5.1.1. Exponential Smoothing

Exponential smoothing (ES) is a simple method of forecasting, where the one-step-ahead forecast of $R{V}_{T+1}$ at time T is given by

$${\widehat{RV}}_{T+1}=(1-\alpha )R{V}_T+\alpha {\widehat{RV}}_T=(1-\alpha )\sum _{i=0}^{T-1}{\alpha }^{i}R{V}_{T-i},$$

(17)

with $0<\alpha <1$.

The exponential smoothing formula can be understood as the RV version of RiskMetrics, where the squared return, $r_T^2$, is replaced by $R{V}_T$. Under the assumption of conditional normality of the return distribution, $r_T^2$ is an unbiased estimator of ${\sigma }_t^2$. RiskMetrics recommends $\alpha =0.94$ for daily data and $\alpha =0.97$ for monthly data.
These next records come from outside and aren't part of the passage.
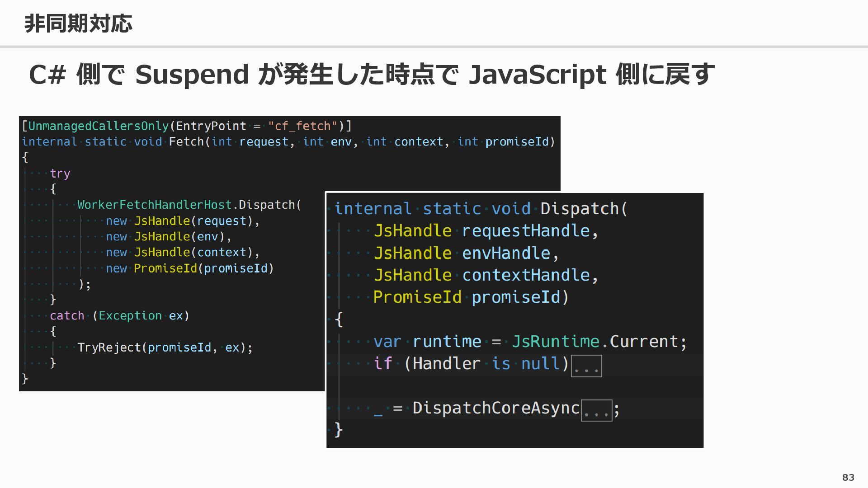868x488 pixels.
Task: Click the Fetch method name
Action: 187,142
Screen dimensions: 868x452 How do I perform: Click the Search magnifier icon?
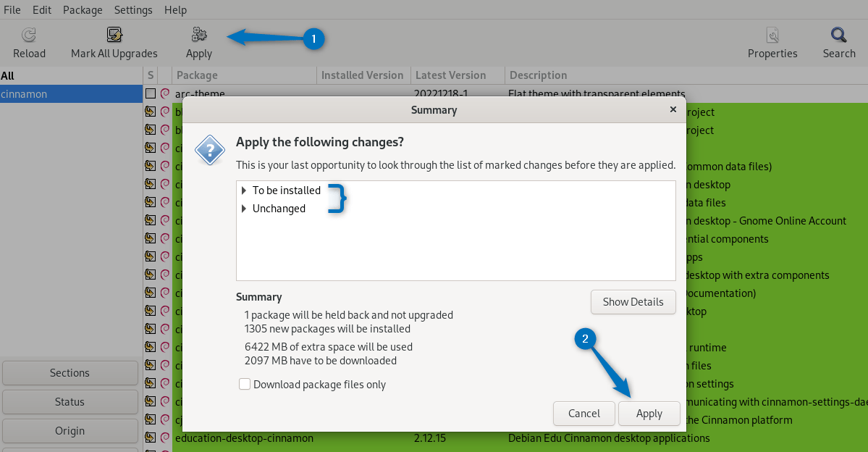tap(837, 34)
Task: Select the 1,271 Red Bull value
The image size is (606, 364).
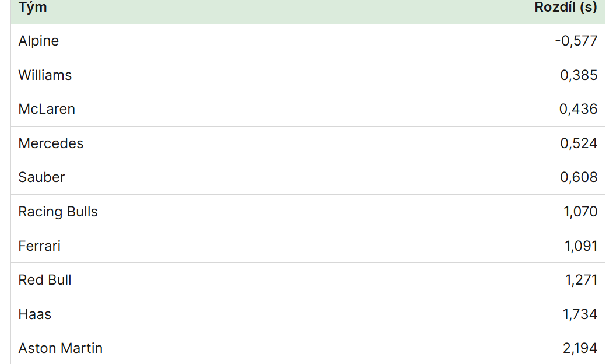Action: (x=582, y=280)
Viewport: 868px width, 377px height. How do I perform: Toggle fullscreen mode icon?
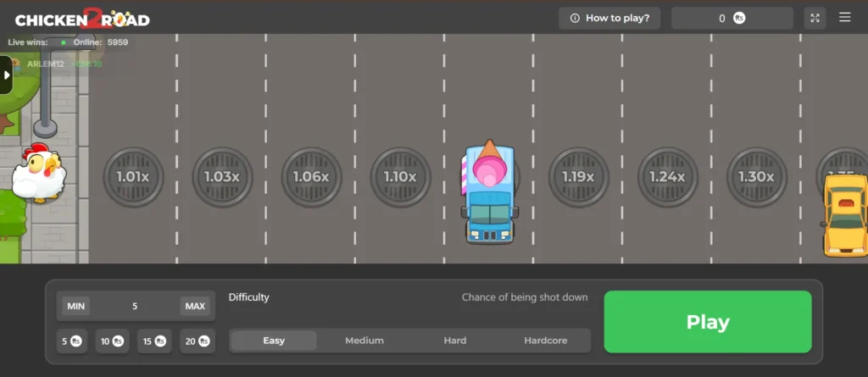815,19
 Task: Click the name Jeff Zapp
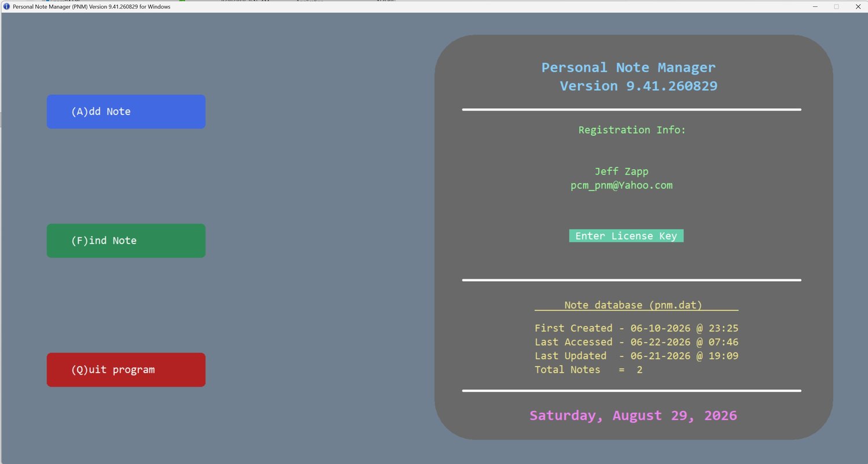click(x=621, y=171)
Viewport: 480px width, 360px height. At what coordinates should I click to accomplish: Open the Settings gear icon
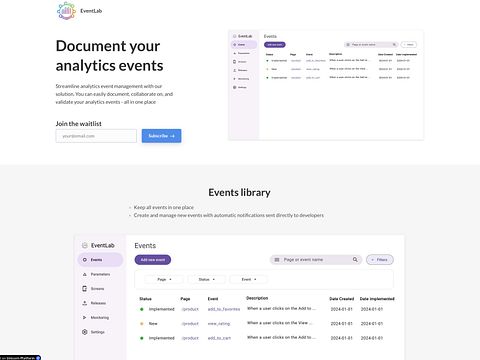point(85,332)
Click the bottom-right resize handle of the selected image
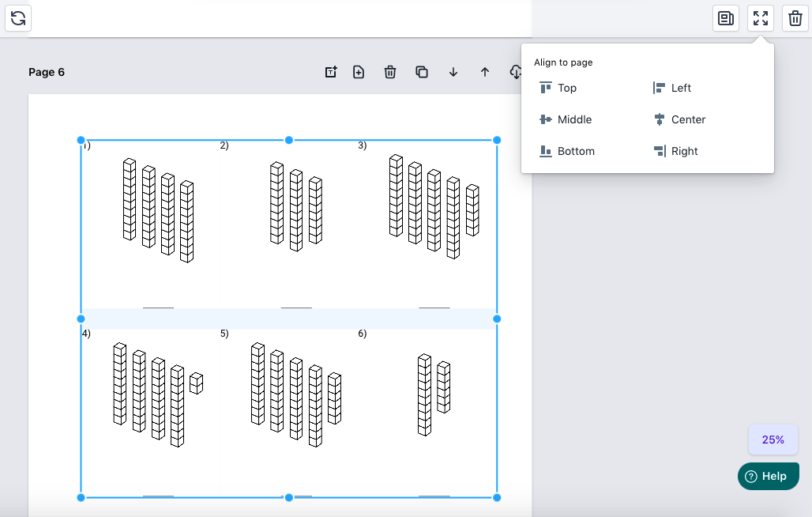Image resolution: width=812 pixels, height=517 pixels. click(497, 497)
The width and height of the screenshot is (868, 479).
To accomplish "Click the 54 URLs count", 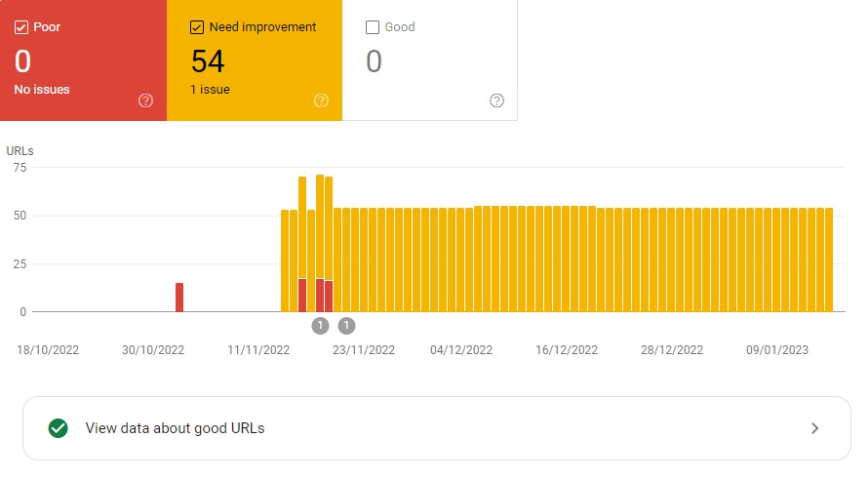I will (208, 60).

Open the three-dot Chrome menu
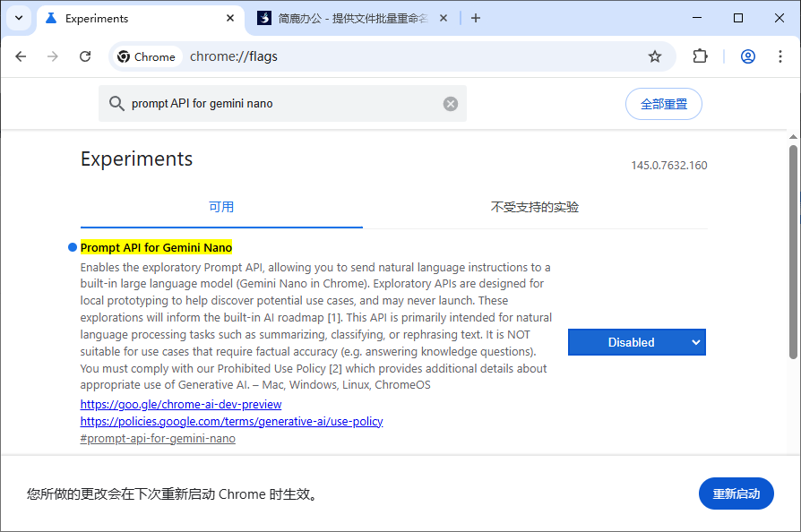(x=780, y=56)
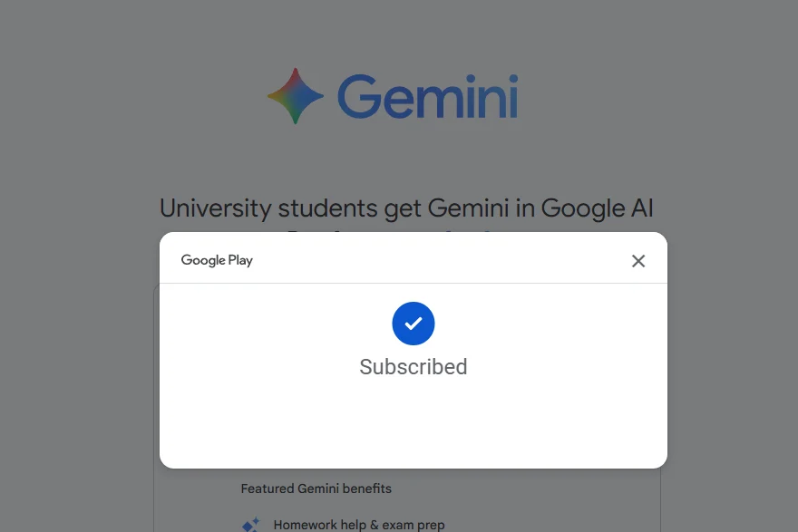The image size is (798, 532).
Task: Click the Google Play logo in dialog header
Action: (x=217, y=260)
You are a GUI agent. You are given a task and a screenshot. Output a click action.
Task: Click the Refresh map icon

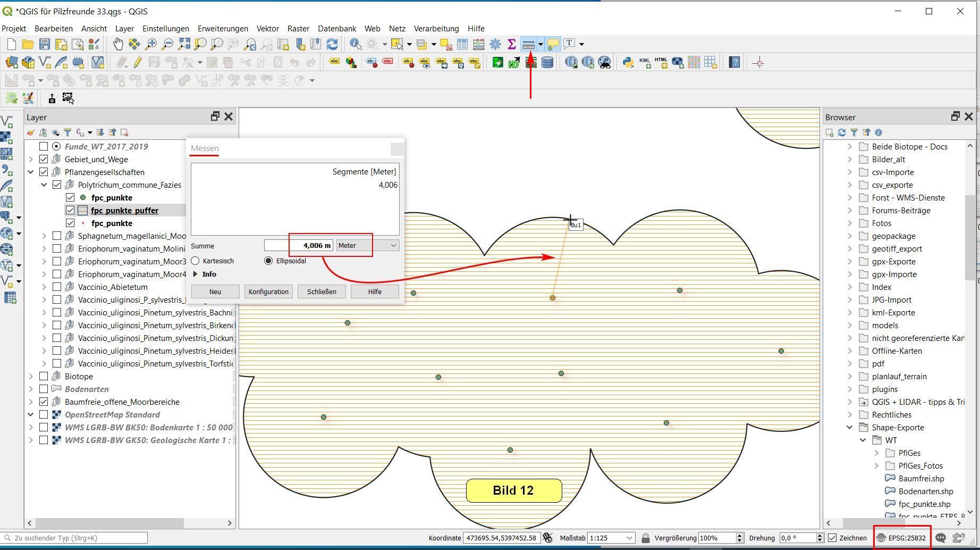(x=332, y=44)
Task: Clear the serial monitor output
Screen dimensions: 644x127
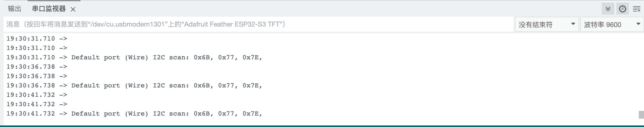Action: point(637,9)
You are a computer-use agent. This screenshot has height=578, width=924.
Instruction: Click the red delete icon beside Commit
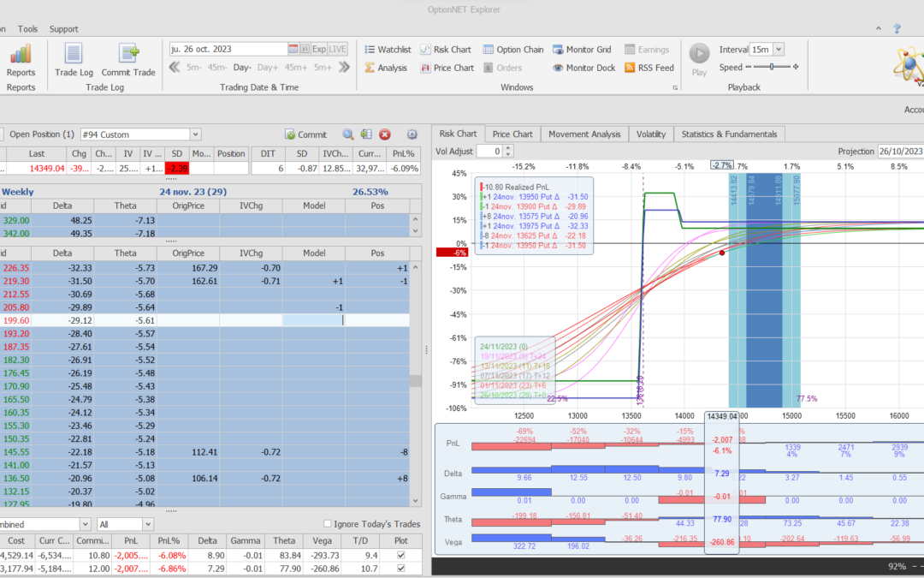point(385,134)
To see why the squared return is a noisy estimator of volatility even under the assumption of conditional normality of the return distribution, suppose that $r_t$ follows (3). Conditional on ${\sigma }_t$, it is easy to show that (Lopez 2001)

$$P\left(r_t^2\in \left[\frac{1}{2}{\sigma }_t^2,\frac{3}{2}{\sigma }_t^2\right]\right)=0.259.$$

(18)

This implies that with a probability close to 0.74 the squared return is at least 50% greater, or at most 50% smaller, than the true volatility. Not surprisingly, Andersen and Bollerslev (1998) find that RiskMetrics is dominated by models based directly on RV. For this reason, we do not use RiskMetrics directly. Instead, we use (17) with $\alpha =0.97$, which assigns a weight of 3% to the most recently observed RV. We remark that the forecasting results of Section 5 were qualitatively left unchanged when other values for $\alpha$ were used.

5.1.2. ARFIMA($p,d,q$)

Long range dependence is a well documented stylized fact for volatility of many financial time series. Fractional integration has previously been used to model the long range dependence in volatility and log-volatility. The autoregressive fractionally integrated moving average (ARFIMA) was considered as a model for logarithmic RV in ABDL (2003) and Deo et al. (2006), among others. In this paper, we consider two parsimonious ARFIMA models for log-RV, namely, an ARFIMA($0,d,0$) and an ARFIMA($1,d,0$).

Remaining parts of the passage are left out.